▸ **WHAT IS NEEDED**
Copy out every line of the data below without changing anything.

[Items in a dataset]
....................

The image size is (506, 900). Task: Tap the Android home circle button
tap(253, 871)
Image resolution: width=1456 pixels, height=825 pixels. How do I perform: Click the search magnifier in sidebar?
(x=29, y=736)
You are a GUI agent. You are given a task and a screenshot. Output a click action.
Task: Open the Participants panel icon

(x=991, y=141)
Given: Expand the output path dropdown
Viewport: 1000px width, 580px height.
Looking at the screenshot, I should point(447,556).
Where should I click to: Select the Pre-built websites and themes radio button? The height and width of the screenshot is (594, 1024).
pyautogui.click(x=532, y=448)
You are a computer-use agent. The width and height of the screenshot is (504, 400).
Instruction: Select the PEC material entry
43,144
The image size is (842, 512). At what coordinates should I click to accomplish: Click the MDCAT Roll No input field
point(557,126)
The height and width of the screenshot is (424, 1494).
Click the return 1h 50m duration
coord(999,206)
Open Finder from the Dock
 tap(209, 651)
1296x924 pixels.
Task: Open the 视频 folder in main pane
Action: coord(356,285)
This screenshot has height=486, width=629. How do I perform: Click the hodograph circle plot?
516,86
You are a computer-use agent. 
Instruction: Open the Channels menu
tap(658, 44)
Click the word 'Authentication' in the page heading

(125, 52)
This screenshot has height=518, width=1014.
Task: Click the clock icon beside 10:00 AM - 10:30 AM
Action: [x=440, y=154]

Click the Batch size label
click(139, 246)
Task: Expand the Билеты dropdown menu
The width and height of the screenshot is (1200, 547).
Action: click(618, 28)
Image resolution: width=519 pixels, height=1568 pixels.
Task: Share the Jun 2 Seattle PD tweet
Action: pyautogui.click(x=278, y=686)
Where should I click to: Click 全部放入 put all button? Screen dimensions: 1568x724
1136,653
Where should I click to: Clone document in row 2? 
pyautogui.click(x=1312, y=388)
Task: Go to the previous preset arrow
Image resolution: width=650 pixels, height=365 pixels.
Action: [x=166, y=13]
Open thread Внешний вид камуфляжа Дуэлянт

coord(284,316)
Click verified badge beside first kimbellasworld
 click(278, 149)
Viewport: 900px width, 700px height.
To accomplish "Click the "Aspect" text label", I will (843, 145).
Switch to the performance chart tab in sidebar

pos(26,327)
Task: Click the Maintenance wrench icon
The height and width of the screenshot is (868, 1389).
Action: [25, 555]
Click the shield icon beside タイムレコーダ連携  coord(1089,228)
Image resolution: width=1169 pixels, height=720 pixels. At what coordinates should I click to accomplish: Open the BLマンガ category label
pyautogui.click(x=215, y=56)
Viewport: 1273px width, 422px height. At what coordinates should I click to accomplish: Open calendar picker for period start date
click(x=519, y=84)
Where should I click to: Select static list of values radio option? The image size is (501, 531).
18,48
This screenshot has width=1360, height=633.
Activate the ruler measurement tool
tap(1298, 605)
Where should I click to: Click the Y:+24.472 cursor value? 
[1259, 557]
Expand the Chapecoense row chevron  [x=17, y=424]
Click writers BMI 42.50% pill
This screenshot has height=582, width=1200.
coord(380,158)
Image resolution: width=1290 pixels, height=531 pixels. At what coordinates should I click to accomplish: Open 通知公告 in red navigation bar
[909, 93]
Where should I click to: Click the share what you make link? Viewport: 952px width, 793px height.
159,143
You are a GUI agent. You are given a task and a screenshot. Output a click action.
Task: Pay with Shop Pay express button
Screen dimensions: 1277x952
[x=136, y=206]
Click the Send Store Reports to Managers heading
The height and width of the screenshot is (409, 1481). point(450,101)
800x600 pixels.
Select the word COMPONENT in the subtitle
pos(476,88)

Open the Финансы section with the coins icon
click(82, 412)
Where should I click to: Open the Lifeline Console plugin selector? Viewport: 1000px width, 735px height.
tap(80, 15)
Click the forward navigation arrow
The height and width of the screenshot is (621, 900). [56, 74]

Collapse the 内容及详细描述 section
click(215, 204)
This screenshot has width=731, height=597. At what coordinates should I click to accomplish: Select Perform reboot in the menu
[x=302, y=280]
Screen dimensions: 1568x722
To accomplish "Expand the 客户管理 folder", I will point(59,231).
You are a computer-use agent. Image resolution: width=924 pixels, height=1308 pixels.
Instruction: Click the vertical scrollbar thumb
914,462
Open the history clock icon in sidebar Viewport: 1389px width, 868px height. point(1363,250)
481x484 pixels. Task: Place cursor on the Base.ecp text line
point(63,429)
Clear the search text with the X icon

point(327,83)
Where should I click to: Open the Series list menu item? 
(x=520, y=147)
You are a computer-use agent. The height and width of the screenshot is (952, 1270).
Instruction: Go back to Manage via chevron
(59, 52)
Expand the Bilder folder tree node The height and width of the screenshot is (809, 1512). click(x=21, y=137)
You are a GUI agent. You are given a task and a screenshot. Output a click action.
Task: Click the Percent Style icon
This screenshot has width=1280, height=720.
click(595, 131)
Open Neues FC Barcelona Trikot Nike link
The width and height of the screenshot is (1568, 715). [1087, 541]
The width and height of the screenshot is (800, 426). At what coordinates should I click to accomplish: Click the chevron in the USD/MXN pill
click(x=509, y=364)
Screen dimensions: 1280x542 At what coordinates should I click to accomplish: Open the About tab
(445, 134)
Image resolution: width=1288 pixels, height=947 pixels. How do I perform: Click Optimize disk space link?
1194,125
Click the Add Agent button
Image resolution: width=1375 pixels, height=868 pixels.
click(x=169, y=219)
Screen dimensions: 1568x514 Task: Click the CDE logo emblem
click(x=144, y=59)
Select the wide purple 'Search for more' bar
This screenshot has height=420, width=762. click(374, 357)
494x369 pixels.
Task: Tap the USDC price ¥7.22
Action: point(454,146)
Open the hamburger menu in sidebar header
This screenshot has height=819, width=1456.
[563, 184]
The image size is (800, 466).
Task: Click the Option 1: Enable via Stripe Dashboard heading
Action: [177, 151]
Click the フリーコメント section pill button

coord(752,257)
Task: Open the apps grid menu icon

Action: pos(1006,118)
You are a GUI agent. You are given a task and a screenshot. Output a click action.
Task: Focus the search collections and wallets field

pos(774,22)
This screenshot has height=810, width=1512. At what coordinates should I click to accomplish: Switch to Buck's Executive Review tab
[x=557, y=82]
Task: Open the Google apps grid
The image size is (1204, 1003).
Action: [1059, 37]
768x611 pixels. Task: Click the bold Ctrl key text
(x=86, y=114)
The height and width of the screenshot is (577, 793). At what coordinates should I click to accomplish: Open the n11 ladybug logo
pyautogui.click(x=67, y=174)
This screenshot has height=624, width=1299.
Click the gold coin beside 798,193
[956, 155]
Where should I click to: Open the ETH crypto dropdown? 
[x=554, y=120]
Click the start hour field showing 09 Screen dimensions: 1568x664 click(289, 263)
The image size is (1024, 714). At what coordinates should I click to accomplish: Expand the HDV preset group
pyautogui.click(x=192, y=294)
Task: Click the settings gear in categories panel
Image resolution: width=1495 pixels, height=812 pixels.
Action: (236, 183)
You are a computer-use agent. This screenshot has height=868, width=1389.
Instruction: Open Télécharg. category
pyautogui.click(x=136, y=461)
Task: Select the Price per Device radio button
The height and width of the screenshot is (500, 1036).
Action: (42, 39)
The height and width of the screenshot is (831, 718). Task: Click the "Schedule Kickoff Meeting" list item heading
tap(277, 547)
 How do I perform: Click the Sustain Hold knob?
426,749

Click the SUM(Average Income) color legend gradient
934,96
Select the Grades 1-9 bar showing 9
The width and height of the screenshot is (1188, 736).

....................

▸ **ANSWER FOR THIS EXERCISE**
The image size is (506, 900). Task: Tap the Android home circle button
tap(253, 871)
Image resolution: width=1456 pixels, height=825 pixels. How do I perform: Click the search magnifier in sidebar?
(x=29, y=736)
You are a GUI agent. You are given a task and a screenshot. Output a click action.
Task: Open the Participants panel icon

(x=991, y=141)
Given: Expand the output path dropdown
Viewport: 1000px width, 580px height.
Looking at the screenshot, I should point(447,556).
Where should I click to: Select the Pre-built websites and themes radio button? The height and width of the screenshot is (594, 1024).
pyautogui.click(x=532, y=448)
You are a computer-use agent. The width and height of the screenshot is (504, 400).
Instruction: Select the PEC material entry
43,144
The image size is (842, 512). At what coordinates should I click to accomplish: Click the MDCAT Roll No input field
point(557,126)
The height and width of the screenshot is (424, 1494).
Click the return 1h 50m duration
coord(999,206)
Open Finder from the Dock
 tap(209, 651)
1296x924 pixels.
Task: Open the 视频 folder in main pane
Action: coord(356,285)
This screenshot has height=486, width=629. How do I perform: Click the hodograph circle plot?
516,86
You are a computer-use agent. 
Instruction: Open the Channels menu
tap(658, 44)
Click the word 'Authentication' in the page heading

(125, 52)
This screenshot has height=518, width=1014.
Task: Click the clock icon beside 10:00 AM - 10:30 AM
Action: [x=440, y=154]

Click the Batch size label
click(139, 246)
Task: Expand the Билеты dropdown menu
The width and height of the screenshot is (1200, 547).
Action: click(618, 28)
Image resolution: width=519 pixels, height=1568 pixels.
Task: Share the Jun 2 Seattle PD tweet
Action: pyautogui.click(x=278, y=686)
Where should I click to: Click 全部放入 put all button? Screen dimensions: 1568x724
1136,653
Where should I click to: Clone document in row 2? 
pyautogui.click(x=1312, y=388)
Task: Go to the previous preset arrow
Image resolution: width=650 pixels, height=365 pixels.
Action: [x=166, y=13]
Open thread Внешний вид камуфляжа Дуэлянт

coord(284,316)
Click verified badge beside first kimbellasworld
 click(278, 149)
Viewport: 900px width, 700px height.
To accomplish "Click the "Aspect" text label", I will (843, 145).
Switch to the performance chart tab in sidebar

pos(26,327)
Task: Click the Maintenance wrench icon
The height and width of the screenshot is (868, 1389).
Action: [25, 555]
Click the shield icon beside タイムレコーダ連携  coord(1089,228)
Image resolution: width=1169 pixels, height=720 pixels. At what coordinates should I click to accomplish: Open the BLマンガ category label
pyautogui.click(x=215, y=56)
Viewport: 1273px width, 422px height. At what coordinates should I click to accomplish: Open calendar picker for period start date
click(x=519, y=84)
Where should I click to: Select static list of values radio option? The image size is (501, 531).
18,48
This screenshot has width=1360, height=633.
Activate the ruler measurement tool
tap(1298, 605)
Where should I click to: Click the Y:+24.472 cursor value? 
[1259, 557]
Expand the Chapecoense row chevron  [x=17, y=424]
Click writers BMI 42.50% pill
This screenshot has height=582, width=1200.
coord(380,158)
Image resolution: width=1290 pixels, height=531 pixels. At what coordinates should I click to accomplish: Open 通知公告 in red navigation bar
[909, 93]
Where should I click to: Click the share what you make link? Viewport: 952px width, 793px height.
159,143
You are a GUI agent. You are given a task and a screenshot. Output a click action.
Task: Pay with Shop Pay express button
Screen dimensions: 1277x952
[x=136, y=206]
Click the Send Store Reports to Managers heading
The height and width of the screenshot is (409, 1481). point(450,101)
800x600 pixels.
Select the word COMPONENT in the subtitle
pos(476,88)

Open the Финансы section with the coins icon
click(82, 412)
Where should I click to: Open the Lifeline Console plugin selector? Viewport: 1000px width, 735px height.
tap(80, 15)
Click the forward navigation arrow
The height and width of the screenshot is (621, 900). [56, 74]

Collapse the 内容及详细描述 section
click(215, 204)
This screenshot has width=731, height=597. At what coordinates should I click to accomplish: Select Perform reboot in the menu
[x=302, y=280]
Screen dimensions: 1568x722
To accomplish "Expand the 客户管理 folder", I will point(59,231).
You are a computer-use agent. Image resolution: width=924 pixels, height=1308 pixels.
Instruction: Click the vertical scrollbar thumb
914,462
Open the history clock icon in sidebar Viewport: 1389px width, 868px height. point(1363,250)
481x484 pixels. Task: Place cursor on the Base.ecp text line
point(63,429)
Clear the search text with the X icon

point(327,83)
Where should I click to: Open the Series list menu item? 
(x=520, y=147)
You are a computer-use agent. The height and width of the screenshot is (952, 1270).
Instruction: Go back to Manage via chevron
(59, 52)
Expand the Bilder folder tree node The height and width of the screenshot is (809, 1512). click(x=21, y=137)
You are a GUI agent. You are given a task and a screenshot. Output a click action.
Task: Click the Percent Style icon
This screenshot has width=1280, height=720.
click(595, 131)
Open Neues FC Barcelona Trikot Nike link
The width and height of the screenshot is (1568, 715). [1087, 541]
The width and height of the screenshot is (800, 426). At what coordinates should I click to accomplish: Click the chevron in the USD/MXN pill
click(x=509, y=364)
Screen dimensions: 1280x542 At what coordinates should I click to accomplish: Open the About tab
(445, 134)
Image resolution: width=1288 pixels, height=947 pixels. How do I perform: Click Optimize disk space link?
1194,125
Click the Add Agent button
Image resolution: width=1375 pixels, height=868 pixels.
click(x=169, y=219)
Screen dimensions: 1568x514 Task: Click the CDE logo emblem
click(x=144, y=59)
Select the wide purple 'Search for more' bar
This screenshot has height=420, width=762. click(374, 357)
494x369 pixels.
Task: Tap the USDC price ¥7.22
Action: point(454,146)
Open the hamburger menu in sidebar header
This screenshot has height=819, width=1456.
[563, 184]
The image size is (800, 466).
Task: Click the Option 1: Enable via Stripe Dashboard heading
Action: [177, 151]
Click the フリーコメント section pill button

coord(752,257)
Task: Open the apps grid menu icon

Action: pos(1006,118)
You are a GUI agent. You are given a task and a screenshot. Output a click action.
Task: Focus the search collections and wallets field

pos(774,22)
This screenshot has height=810, width=1512. At what coordinates should I click to accomplish: Switch to Buck's Executive Review tab
[x=557, y=82]
Task: Open the Google apps grid
The image size is (1204, 1003).
Action: [1059, 37]
768x611 pixels. Task: Click the bold Ctrl key text
(x=86, y=114)
The height and width of the screenshot is (577, 793). At what coordinates should I click to accomplish: Open the n11 ladybug logo
pyautogui.click(x=67, y=174)
This screenshot has height=624, width=1299.
Click the gold coin beside 798,193
[956, 155]
Where should I click to: Open the ETH crypto dropdown? 
[x=554, y=120]
Click the start hour field showing 09 Screen dimensions: 1568x664 click(289, 263)
The image size is (1024, 714). At what coordinates should I click to accomplish: Expand the HDV preset group
pyautogui.click(x=192, y=294)
Task: Click the settings gear in categories panel
Image resolution: width=1495 pixels, height=812 pixels.
Action: (236, 183)
You are a computer-use agent. This screenshot has height=868, width=1389.
Instruction: Open Télécharg. category
pyautogui.click(x=136, y=461)
Task: Select the Price per Device radio button
The height and width of the screenshot is (500, 1036).
Action: (42, 39)
The height and width of the screenshot is (831, 718). Task: Click the "Schedule Kickoff Meeting" list item heading
tap(277, 547)
 How do I perform: Click the Sustain Hold knob?
426,749

Click the SUM(Average Income) color legend gradient
934,96
Select the Grades 1-9 bar showing 9
The width and height of the screenshot is (1188, 736).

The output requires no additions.